Lighthouse is unique in using a **poll-based** refresh model. On each slot:

```rust
// 1. Send immediate notification from cache (potentially stale)
notify_block_production_service(cached_duties).await;

// 2. Then poll for latest duties
beacon_node.get_validator_duties_proposer(current_epoch).await;

// 3. Only warn if dependent_root changed
if dependent_root != prior_dependent_root {
    warn!("Proposer duties re-org");  // no retry, just log
}
```

This creates a **≤12 second window** where a Lighthouse VC operates on stale
duties after a reorg.

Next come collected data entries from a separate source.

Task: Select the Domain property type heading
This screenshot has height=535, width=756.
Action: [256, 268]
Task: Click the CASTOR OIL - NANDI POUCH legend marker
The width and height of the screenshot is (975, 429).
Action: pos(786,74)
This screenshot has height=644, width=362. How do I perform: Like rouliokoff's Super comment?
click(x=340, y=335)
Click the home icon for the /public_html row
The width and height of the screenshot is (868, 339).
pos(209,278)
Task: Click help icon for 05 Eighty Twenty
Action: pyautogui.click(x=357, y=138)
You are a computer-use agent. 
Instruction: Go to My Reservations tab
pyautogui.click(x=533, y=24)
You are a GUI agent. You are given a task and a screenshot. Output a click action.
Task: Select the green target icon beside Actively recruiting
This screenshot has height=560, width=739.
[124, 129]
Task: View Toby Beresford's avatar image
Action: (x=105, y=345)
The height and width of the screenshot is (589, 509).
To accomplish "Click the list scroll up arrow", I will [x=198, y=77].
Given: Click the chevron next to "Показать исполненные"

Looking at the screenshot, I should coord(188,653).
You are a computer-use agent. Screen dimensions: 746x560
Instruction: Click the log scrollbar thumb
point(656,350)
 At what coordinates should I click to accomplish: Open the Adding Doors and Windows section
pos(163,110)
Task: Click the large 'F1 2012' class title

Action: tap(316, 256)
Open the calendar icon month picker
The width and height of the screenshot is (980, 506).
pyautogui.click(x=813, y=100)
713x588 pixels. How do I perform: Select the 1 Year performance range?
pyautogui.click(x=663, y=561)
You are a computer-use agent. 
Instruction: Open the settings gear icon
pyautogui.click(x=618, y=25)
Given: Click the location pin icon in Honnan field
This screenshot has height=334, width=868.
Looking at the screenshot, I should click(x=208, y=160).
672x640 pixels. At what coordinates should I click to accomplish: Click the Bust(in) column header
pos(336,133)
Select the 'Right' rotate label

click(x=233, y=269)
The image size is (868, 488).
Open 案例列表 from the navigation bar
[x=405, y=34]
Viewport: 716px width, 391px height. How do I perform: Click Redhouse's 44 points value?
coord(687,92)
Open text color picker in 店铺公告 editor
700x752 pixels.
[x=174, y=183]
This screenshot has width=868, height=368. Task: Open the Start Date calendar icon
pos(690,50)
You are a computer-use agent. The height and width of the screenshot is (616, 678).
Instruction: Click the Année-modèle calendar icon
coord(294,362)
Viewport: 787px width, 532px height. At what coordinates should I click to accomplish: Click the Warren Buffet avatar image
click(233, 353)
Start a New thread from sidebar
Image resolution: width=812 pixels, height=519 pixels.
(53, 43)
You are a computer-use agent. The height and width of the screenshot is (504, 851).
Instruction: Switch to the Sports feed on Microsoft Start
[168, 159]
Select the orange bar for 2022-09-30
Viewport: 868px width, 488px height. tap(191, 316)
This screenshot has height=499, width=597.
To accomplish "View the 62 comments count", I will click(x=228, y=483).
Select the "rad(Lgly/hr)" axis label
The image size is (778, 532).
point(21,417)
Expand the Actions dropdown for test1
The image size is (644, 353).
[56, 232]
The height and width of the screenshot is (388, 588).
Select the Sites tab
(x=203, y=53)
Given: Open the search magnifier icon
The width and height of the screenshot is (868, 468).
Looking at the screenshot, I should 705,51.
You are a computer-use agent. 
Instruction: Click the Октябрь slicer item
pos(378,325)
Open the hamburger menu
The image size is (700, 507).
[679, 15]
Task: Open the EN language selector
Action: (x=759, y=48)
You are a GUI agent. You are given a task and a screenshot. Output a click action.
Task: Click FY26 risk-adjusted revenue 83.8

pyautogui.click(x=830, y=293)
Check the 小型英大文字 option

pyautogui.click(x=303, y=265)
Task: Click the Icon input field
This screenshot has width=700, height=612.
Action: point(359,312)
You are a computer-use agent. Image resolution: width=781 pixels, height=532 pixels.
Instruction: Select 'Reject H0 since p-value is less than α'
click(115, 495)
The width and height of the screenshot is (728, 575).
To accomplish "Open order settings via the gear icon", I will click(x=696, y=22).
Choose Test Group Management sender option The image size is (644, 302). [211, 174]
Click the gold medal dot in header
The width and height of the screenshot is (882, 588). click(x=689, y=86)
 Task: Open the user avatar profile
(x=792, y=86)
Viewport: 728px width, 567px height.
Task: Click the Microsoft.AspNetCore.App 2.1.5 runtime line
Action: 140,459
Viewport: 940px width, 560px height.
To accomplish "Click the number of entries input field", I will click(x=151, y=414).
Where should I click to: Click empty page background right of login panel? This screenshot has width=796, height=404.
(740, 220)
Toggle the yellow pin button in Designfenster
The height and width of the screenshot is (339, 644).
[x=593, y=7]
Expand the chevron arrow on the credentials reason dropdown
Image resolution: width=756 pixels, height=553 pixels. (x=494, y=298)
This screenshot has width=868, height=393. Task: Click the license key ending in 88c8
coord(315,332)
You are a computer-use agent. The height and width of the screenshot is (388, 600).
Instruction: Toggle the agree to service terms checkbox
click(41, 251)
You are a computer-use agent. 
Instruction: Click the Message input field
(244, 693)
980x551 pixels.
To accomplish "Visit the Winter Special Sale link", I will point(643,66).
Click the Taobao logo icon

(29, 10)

The stale duty is already dispatched before the poll
completes.

### Lodestar's deferred epoch+2 refresh

```typescript
// attestationDuties.ts:321-331
if (head !== nextTwoEpochDependentRoot) {
    if (isLastSlotOfEpoch) {
        await this.handleAttesterDutiesReorg(...);  // immediate
    } else {
        this.pendingDependentRootByEpoch.set(epoch, dependentRoot);  // deferred
    }
}
```

Epoch+2 duties can remain stale for **up to one full epoch** (~6.4 minutes) if
a reorg occurs early in the current epoch.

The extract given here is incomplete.